We continue to actively work the ClaimSearch Anti-Fraud service disruption. We will need to process through backlog once a fix is implemented. We apologize for the inconvenience and thank you for your patience.

Posted Feb 15, 2024 - 13:32 EST

Update

We continue to actively investigate the ClaimSearch Anti-Fraud service disruption and appreciate your patience as we work to identify the root cause. Again we apologize for the inconvenience.

Posted Feb 15, 2024 - 11:40 EST

Update

We again apologize for the inconvenience. The Anti-Fraud issue is being investigated, and we're working towards a resolution.

Posted Feb 15, 2024 - 10:16 EST

Update

While we investigate the Anti-Fraud Service Disruption, we are committed to keeping you informed about our progress toward a solution. We apologize for the inconvenience.

Posted Feb 15, 2024 - 09:02 EST

Update

We are continuing to investigate this issue.

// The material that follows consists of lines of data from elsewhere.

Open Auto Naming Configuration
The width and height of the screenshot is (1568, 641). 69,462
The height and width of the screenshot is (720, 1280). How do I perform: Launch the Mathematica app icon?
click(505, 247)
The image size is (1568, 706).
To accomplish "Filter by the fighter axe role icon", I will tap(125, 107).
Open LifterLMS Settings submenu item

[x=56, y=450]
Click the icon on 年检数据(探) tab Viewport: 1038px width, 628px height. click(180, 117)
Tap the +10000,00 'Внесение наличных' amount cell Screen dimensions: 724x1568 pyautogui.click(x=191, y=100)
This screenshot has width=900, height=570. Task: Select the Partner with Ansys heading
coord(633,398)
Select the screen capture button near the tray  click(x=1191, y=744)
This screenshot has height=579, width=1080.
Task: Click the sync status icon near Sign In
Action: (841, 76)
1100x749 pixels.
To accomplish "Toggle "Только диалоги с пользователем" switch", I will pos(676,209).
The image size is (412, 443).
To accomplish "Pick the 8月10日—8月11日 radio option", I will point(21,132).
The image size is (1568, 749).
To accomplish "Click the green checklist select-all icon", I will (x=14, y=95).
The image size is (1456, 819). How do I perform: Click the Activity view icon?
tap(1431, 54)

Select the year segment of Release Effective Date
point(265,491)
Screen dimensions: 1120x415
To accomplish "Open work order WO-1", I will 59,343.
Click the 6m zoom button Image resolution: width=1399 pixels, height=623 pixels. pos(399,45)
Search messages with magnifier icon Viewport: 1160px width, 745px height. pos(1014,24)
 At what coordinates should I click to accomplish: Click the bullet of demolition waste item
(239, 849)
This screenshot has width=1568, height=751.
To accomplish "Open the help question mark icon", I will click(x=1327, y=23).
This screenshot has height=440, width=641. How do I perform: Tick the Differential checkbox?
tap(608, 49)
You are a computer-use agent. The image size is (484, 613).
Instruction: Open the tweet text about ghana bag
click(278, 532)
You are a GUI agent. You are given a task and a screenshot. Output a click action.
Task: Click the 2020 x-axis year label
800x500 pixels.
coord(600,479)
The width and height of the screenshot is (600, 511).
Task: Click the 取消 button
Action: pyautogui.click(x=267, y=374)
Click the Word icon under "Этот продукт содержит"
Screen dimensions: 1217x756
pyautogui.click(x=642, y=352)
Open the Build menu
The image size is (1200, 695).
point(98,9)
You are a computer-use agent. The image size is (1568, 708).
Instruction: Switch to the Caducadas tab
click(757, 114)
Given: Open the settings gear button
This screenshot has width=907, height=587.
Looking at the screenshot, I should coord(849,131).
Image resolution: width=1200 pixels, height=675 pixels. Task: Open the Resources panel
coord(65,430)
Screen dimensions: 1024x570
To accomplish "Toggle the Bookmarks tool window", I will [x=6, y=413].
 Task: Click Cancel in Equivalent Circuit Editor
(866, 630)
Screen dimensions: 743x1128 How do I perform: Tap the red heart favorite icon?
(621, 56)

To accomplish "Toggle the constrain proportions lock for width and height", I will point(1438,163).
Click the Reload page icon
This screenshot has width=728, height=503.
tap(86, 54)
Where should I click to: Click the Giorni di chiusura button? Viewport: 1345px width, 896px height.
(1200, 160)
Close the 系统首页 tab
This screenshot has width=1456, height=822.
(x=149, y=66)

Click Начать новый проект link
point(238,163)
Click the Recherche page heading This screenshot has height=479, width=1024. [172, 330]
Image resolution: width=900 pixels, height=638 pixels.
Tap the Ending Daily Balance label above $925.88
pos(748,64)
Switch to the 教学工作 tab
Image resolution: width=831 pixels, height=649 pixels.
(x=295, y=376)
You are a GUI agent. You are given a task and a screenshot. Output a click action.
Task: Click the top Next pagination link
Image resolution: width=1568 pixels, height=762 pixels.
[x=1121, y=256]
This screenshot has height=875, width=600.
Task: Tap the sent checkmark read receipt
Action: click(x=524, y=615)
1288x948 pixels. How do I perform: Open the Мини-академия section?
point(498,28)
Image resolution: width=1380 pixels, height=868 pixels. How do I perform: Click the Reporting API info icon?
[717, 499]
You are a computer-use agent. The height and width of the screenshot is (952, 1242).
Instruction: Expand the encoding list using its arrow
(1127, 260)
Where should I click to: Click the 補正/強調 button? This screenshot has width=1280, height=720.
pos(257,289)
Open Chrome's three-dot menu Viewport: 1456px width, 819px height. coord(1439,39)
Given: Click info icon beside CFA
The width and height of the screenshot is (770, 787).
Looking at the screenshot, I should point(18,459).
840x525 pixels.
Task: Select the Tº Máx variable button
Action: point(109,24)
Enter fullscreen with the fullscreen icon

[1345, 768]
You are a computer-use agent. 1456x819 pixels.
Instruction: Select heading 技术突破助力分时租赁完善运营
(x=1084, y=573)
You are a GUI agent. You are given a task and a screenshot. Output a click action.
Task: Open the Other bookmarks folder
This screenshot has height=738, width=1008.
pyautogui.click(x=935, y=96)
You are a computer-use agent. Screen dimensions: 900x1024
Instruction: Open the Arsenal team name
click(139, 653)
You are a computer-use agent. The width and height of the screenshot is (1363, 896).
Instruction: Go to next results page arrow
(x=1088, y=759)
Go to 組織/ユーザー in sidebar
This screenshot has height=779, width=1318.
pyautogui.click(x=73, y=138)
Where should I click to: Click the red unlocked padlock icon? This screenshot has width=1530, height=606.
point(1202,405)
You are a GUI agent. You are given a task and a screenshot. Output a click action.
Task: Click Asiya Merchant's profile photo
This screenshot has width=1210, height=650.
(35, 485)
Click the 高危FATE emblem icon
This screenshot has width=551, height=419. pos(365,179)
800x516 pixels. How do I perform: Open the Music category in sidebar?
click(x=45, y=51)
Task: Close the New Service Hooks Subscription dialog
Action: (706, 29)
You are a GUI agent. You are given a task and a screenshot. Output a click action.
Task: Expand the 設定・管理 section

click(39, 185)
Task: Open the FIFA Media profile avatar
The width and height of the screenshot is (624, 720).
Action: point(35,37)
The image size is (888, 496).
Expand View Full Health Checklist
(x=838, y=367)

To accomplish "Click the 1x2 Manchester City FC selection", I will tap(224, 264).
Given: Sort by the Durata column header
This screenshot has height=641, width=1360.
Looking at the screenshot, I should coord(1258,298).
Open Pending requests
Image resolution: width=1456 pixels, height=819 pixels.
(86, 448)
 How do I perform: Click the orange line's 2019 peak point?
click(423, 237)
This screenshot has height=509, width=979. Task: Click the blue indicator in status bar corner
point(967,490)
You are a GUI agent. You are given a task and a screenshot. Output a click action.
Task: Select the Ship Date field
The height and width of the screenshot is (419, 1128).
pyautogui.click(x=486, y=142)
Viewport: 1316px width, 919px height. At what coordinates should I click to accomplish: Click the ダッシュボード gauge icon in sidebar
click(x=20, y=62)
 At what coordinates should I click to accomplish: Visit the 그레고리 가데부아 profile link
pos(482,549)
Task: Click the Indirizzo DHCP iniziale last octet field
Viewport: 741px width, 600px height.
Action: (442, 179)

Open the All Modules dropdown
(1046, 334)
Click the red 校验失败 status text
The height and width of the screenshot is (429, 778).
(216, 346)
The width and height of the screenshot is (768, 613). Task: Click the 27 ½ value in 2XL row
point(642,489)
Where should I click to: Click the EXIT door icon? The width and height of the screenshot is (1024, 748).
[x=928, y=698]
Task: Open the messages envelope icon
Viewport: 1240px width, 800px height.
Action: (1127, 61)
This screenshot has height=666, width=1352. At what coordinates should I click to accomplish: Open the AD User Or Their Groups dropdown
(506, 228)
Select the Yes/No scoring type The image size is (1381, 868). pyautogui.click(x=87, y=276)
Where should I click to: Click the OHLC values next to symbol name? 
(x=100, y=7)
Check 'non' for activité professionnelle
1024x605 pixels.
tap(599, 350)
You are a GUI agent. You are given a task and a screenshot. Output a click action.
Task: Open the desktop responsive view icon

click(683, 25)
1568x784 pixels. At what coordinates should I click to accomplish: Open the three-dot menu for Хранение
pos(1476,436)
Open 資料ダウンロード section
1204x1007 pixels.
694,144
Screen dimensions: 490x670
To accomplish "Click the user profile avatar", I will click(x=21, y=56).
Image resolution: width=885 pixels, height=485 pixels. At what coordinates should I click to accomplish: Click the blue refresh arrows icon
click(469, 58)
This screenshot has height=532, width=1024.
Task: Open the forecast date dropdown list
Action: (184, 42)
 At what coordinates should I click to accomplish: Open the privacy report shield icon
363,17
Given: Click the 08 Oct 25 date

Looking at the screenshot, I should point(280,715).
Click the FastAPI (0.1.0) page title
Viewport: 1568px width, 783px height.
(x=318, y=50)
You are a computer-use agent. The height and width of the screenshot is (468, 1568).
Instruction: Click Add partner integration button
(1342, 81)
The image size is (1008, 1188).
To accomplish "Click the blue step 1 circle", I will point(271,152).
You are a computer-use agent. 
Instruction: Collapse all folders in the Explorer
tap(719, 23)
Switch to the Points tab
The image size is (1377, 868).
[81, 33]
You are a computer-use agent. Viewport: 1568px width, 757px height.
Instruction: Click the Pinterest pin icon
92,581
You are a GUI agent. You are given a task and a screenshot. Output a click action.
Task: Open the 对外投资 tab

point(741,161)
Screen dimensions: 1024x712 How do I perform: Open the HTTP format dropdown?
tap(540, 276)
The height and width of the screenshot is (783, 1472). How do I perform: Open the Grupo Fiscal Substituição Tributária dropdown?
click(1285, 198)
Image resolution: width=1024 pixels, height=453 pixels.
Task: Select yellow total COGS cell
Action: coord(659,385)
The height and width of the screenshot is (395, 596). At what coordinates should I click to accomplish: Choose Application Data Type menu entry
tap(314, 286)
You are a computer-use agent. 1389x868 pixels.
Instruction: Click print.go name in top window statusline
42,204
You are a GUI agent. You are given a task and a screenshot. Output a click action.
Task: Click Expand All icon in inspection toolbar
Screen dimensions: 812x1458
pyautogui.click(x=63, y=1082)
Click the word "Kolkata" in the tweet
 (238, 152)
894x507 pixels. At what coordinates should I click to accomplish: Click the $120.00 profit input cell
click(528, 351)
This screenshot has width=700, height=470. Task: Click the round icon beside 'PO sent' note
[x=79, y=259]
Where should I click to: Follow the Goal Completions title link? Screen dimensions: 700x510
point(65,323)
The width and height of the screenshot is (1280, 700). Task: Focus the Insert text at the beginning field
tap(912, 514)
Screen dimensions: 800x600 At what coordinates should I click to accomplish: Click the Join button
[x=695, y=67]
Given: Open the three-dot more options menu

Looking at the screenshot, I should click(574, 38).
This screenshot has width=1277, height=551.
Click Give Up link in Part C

Posted Feb 15, 2024 - 08:32 EST

Update

In addition to the above services - NICB Services and VIN Monitoring is also impacted

Posted Feb 15, 2024 - 08:32 EST

Investigating

Our team is currently investigating the issue affecting ClaimSearch Anti-Fraud Services . Rest assured, we're working diligently to restore normal service. This is impacting ClaimDirector, XML Throughput, and Visual ClaimSearch Match Reports

Posted Feb 15, 2024 - 08:05 EST

This incident affected: System to System Interfaces (FTP, XML, MQ) and Visual Platform, NICB, ClaimDirector.